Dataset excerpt
((
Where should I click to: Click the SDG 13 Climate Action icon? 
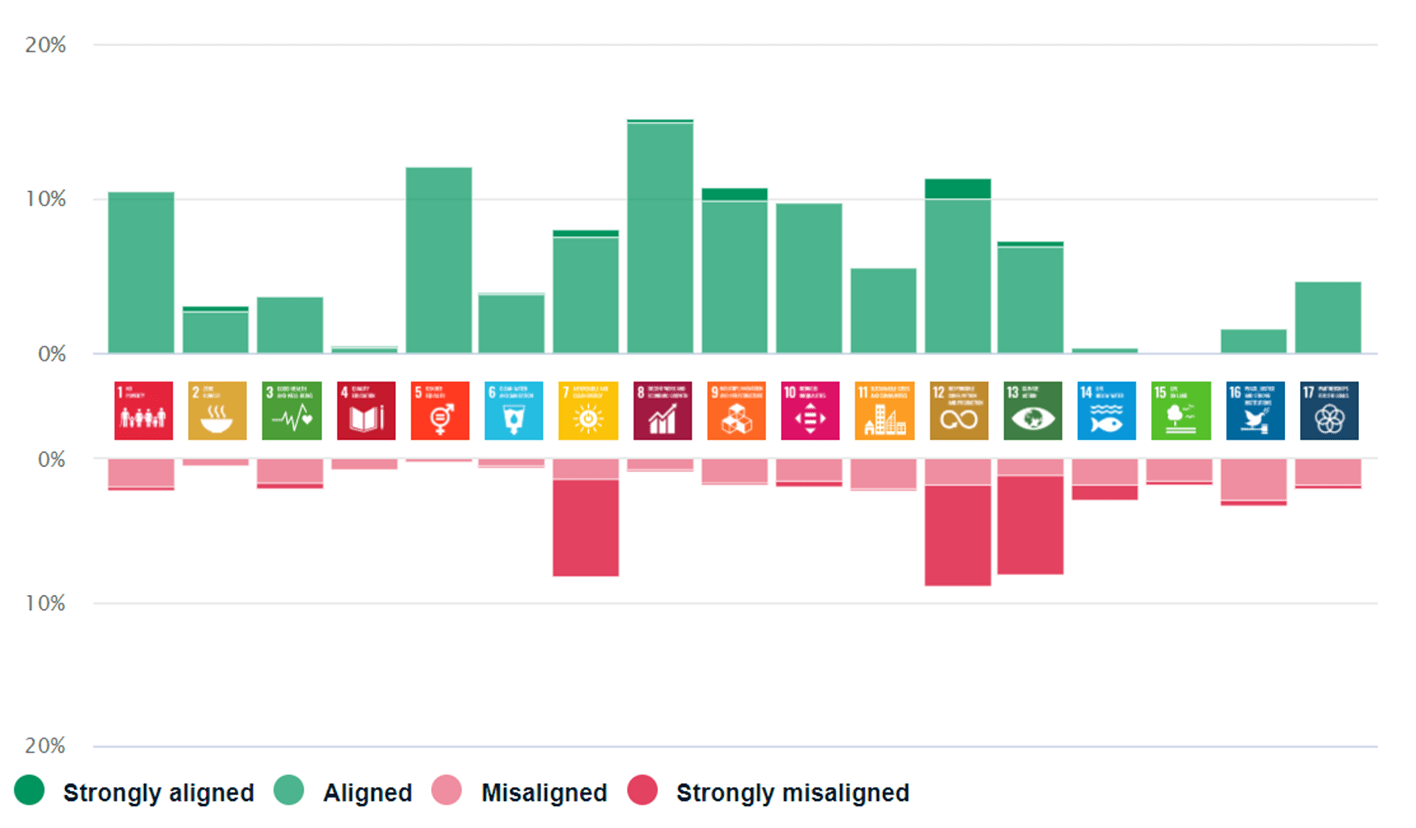click(x=1032, y=410)
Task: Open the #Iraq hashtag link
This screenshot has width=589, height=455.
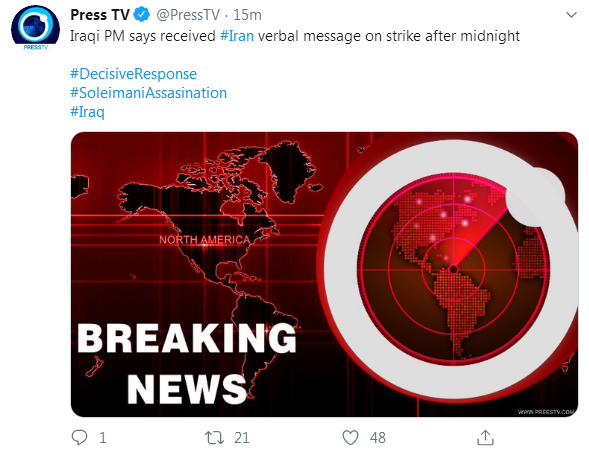Action: 87,112
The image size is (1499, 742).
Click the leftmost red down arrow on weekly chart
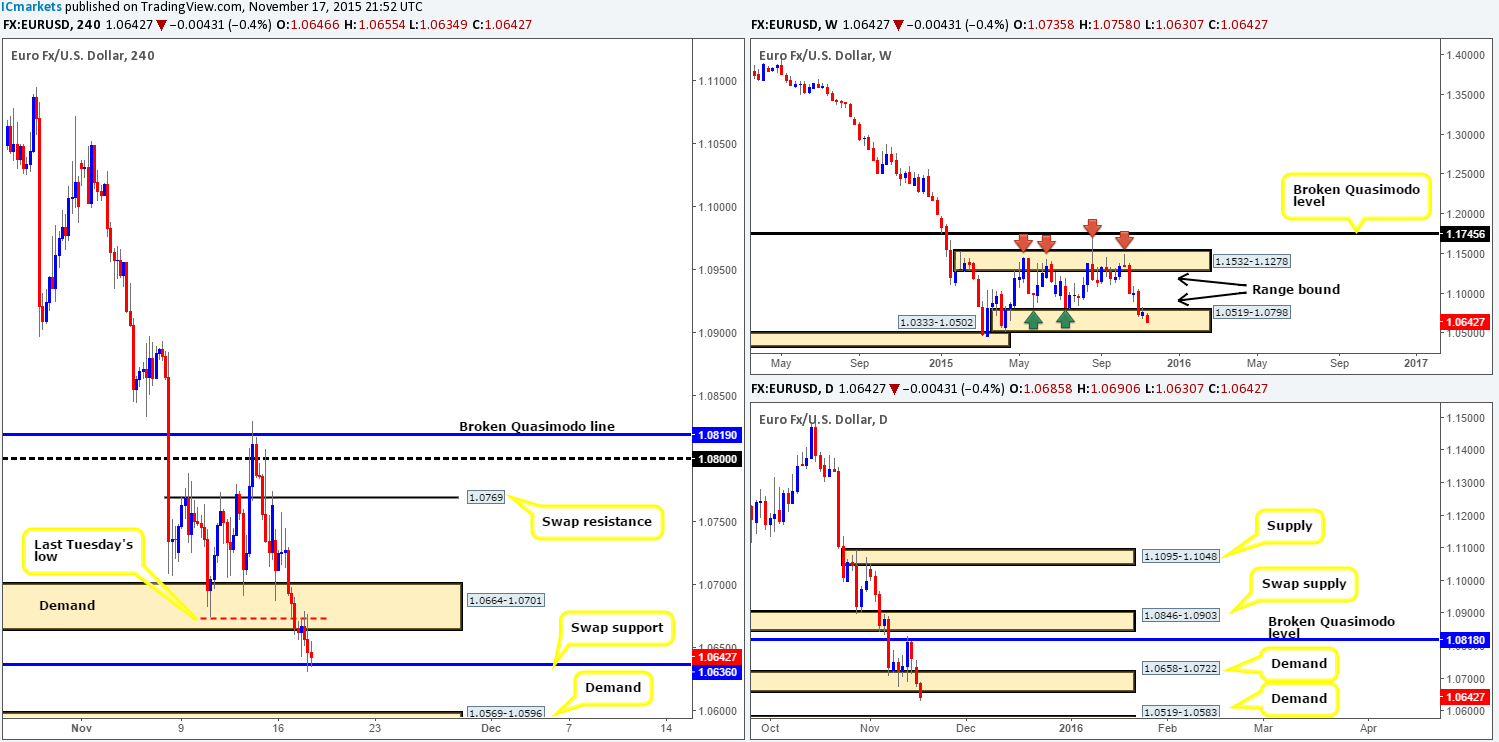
))
### OBJECTIVE
Convert the listing above into a JSON list of strings with one string per line, skipping blank lines and leaving the pictures out.

### EXERCISE RESPONSE
[
  "Where should I click to: Click the SDG 13 Climate Action icon? ",
  "click(x=1032, y=410)",
  "Task: Open the #Iraq hashtag link",
  "This screenshot has width=589, height=455.",
  "Action: 87,112",
  "The image size is (1499, 742).",
  "Click the leftmost red down arrow on weekly chart"
]